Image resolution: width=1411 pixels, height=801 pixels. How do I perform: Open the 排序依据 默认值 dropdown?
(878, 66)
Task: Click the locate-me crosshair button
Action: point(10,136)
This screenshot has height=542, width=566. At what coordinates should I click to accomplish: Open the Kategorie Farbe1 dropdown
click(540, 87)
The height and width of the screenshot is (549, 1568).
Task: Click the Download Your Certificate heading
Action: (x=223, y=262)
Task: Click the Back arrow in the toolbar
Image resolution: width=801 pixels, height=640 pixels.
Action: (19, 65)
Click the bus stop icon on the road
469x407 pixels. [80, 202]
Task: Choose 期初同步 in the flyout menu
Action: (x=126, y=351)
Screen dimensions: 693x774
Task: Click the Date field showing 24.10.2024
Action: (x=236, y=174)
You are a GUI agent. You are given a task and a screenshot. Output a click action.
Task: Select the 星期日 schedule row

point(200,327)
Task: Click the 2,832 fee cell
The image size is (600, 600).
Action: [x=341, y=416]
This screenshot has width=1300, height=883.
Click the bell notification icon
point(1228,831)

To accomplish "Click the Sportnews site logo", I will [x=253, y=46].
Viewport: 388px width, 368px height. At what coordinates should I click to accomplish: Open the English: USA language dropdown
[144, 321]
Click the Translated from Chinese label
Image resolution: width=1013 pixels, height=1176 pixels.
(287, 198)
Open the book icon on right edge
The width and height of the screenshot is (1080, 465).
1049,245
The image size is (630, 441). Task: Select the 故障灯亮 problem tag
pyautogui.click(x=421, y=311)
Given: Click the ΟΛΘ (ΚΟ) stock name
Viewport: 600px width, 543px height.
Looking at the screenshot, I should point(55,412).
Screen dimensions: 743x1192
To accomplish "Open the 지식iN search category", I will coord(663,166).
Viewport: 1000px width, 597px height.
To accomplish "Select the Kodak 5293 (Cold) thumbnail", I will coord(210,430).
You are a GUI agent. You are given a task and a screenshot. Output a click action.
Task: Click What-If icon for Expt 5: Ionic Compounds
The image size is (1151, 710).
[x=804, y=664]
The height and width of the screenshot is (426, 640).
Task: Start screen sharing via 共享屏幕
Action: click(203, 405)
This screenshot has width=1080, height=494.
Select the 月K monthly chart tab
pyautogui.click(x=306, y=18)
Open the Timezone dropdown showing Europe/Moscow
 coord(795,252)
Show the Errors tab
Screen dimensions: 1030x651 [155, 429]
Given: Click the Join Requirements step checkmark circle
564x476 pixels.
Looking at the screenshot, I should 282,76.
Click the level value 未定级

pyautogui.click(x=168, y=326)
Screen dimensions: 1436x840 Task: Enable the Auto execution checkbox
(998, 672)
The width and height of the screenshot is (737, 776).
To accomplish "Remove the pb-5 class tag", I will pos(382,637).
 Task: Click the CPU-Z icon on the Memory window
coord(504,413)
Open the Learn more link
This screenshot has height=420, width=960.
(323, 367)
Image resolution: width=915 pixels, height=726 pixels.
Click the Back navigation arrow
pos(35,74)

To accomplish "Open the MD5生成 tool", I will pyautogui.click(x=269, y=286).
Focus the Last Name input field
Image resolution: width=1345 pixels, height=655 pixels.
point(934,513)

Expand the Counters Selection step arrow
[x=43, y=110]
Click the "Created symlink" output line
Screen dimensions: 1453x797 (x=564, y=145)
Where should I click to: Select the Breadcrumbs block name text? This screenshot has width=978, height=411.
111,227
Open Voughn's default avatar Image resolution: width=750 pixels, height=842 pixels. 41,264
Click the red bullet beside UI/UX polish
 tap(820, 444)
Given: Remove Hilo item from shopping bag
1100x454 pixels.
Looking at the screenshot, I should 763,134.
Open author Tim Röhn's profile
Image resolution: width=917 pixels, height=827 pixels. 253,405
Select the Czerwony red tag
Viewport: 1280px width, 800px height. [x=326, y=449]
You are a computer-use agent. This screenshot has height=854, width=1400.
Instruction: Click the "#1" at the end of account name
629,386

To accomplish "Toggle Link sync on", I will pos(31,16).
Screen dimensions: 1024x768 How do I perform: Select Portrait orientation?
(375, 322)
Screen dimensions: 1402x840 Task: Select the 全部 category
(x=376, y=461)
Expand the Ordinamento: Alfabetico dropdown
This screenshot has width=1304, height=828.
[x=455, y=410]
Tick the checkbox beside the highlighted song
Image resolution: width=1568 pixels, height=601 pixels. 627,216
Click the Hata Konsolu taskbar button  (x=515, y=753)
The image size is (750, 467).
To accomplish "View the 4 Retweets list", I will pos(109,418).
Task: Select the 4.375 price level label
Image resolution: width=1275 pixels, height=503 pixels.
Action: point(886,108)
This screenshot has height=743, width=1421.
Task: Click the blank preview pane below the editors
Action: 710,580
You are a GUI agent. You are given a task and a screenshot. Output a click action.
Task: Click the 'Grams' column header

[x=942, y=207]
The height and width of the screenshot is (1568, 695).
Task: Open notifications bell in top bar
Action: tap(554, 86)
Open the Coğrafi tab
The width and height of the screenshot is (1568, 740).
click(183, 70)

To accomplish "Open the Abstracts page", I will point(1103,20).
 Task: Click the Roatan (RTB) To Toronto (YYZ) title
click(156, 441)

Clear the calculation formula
-------------------------
◆ ACTION ITEM
Could the data above be set down exactly, in full?

◆ TASK ANSWER
Image resolution: width=1411 pixels, height=801 pixels. How do I perform: Open the 排序依据 默认值 dropdown?
(878, 66)
Task: Click the locate-me crosshair button
Action: point(10,136)
This screenshot has height=542, width=566. At what coordinates should I click to accomplish: Open the Kategorie Farbe1 dropdown
click(540, 87)
The height and width of the screenshot is (549, 1568).
Task: Click the Download Your Certificate heading
Action: (x=223, y=262)
Task: Click the Back arrow in the toolbar
Image resolution: width=801 pixels, height=640 pixels.
Action: (19, 65)
Click the bus stop icon on the road
469x407 pixels. [80, 202]
Task: Choose 期初同步 in the flyout menu
Action: (x=126, y=351)
Screen dimensions: 693x774
Task: Click the Date field showing 24.10.2024
Action: (x=236, y=174)
You are a GUI agent. You are given a task and a screenshot. Output a click action.
Task: Select the 星期日 schedule row

point(200,327)
Task: Click the 2,832 fee cell
The image size is (600, 600).
Action: [x=341, y=416]
This screenshot has width=1300, height=883.
Click the bell notification icon
point(1228,831)

To accomplish "Click the Sportnews site logo", I will [x=253, y=46].
Viewport: 388px width, 368px height. At what coordinates should I click to accomplish: Open the English: USA language dropdown
[144, 321]
Click the Translated from Chinese label
Image resolution: width=1013 pixels, height=1176 pixels.
(287, 198)
Open the book icon on right edge
The width and height of the screenshot is (1080, 465).
1049,245
The image size is (630, 441). Task: Select the 故障灯亮 problem tag
pyautogui.click(x=421, y=311)
Given: Click the ΟΛΘ (ΚΟ) stock name
Viewport: 600px width, 543px height.
Looking at the screenshot, I should point(55,412).
Screen dimensions: 743x1192
To accomplish "Open the 지식iN search category", I will coord(663,166).
Viewport: 1000px width, 597px height.
To accomplish "Select the Kodak 5293 (Cold) thumbnail", I will coord(210,430).
You are a GUI agent. You are given a task and a screenshot. Output a click action.
Task: Click What-If icon for Expt 5: Ionic Compounds
The image size is (1151, 710).
[x=804, y=664]
The height and width of the screenshot is (426, 640).
Task: Start screen sharing via 共享屏幕
Action: click(203, 405)
This screenshot has width=1080, height=494.
Select the 月K monthly chart tab
pyautogui.click(x=306, y=18)
Open the Timezone dropdown showing Europe/Moscow
 coord(795,252)
Show the Errors tab
Screen dimensions: 1030x651 [155, 429]
Given: Click the Join Requirements step checkmark circle
564x476 pixels.
Looking at the screenshot, I should 282,76.
Click the level value 未定级

pyautogui.click(x=168, y=326)
Screen dimensions: 1436x840 Task: Enable the Auto execution checkbox
(998, 672)
The width and height of the screenshot is (737, 776).
To accomplish "Remove the pb-5 class tag", I will pos(382,637).
 Task: Click the CPU-Z icon on the Memory window
coord(504,413)
Open the Learn more link
This screenshot has height=420, width=960.
(323, 367)
Image resolution: width=915 pixels, height=726 pixels.
Click the Back navigation arrow
pos(35,74)

To accomplish "Open the MD5生成 tool", I will pyautogui.click(x=269, y=286).
Focus the Last Name input field
Image resolution: width=1345 pixels, height=655 pixels.
point(934,513)

Expand the Counters Selection step arrow
[x=43, y=110]
Click the "Created symlink" output line
Screen dimensions: 1453x797 (x=564, y=145)
Where should I click to: Select the Breadcrumbs block name text? This screenshot has width=978, height=411.
111,227
Open Voughn's default avatar Image resolution: width=750 pixels, height=842 pixels. 41,264
Click the red bullet beside UI/UX polish
 tap(820, 444)
Given: Remove Hilo item from shopping bag
1100x454 pixels.
Looking at the screenshot, I should 763,134.
Open author Tim Röhn's profile
Image resolution: width=917 pixels, height=827 pixels. 253,405
Select the Czerwony red tag
Viewport: 1280px width, 800px height. [x=326, y=449]
You are a computer-use agent. This screenshot has height=854, width=1400.
Instruction: Click the "#1" at the end of account name
629,386

To accomplish "Toggle Link sync on", I will pos(31,16).
Screen dimensions: 1024x768 How do I perform: Select Portrait orientation?
(375, 322)
Screen dimensions: 1402x840 Task: Select the 全部 category
(x=376, y=461)
Expand the Ordinamento: Alfabetico dropdown
This screenshot has width=1304, height=828.
[x=455, y=410]
Tick the checkbox beside the highlighted song
Image resolution: width=1568 pixels, height=601 pixels. 627,216
Click the Hata Konsolu taskbar button  (x=515, y=753)
The image size is (750, 467).
To accomplish "View the 4 Retweets list", I will pos(109,418).
Task: Select the 4.375 price level label
Image resolution: width=1275 pixels, height=503 pixels.
Action: point(886,108)
This screenshot has height=743, width=1421.
Task: Click the blank preview pane below the editors
Action: 710,580
You are a GUI agent. You are given a task and a screenshot. Output a click action.
Task: Click the 'Grams' column header

[x=942, y=207]
The height and width of the screenshot is (1568, 695).
Task: Open notifications bell in top bar
Action: tap(554, 86)
Open the Coğrafi tab
The width and height of the screenshot is (1568, 740).
click(183, 70)

To accomplish "Open the Abstracts page", I will point(1103,20).
 Task: Click the Roatan (RTB) To Toronto (YYZ) title
click(156, 441)

Clear the calculation formula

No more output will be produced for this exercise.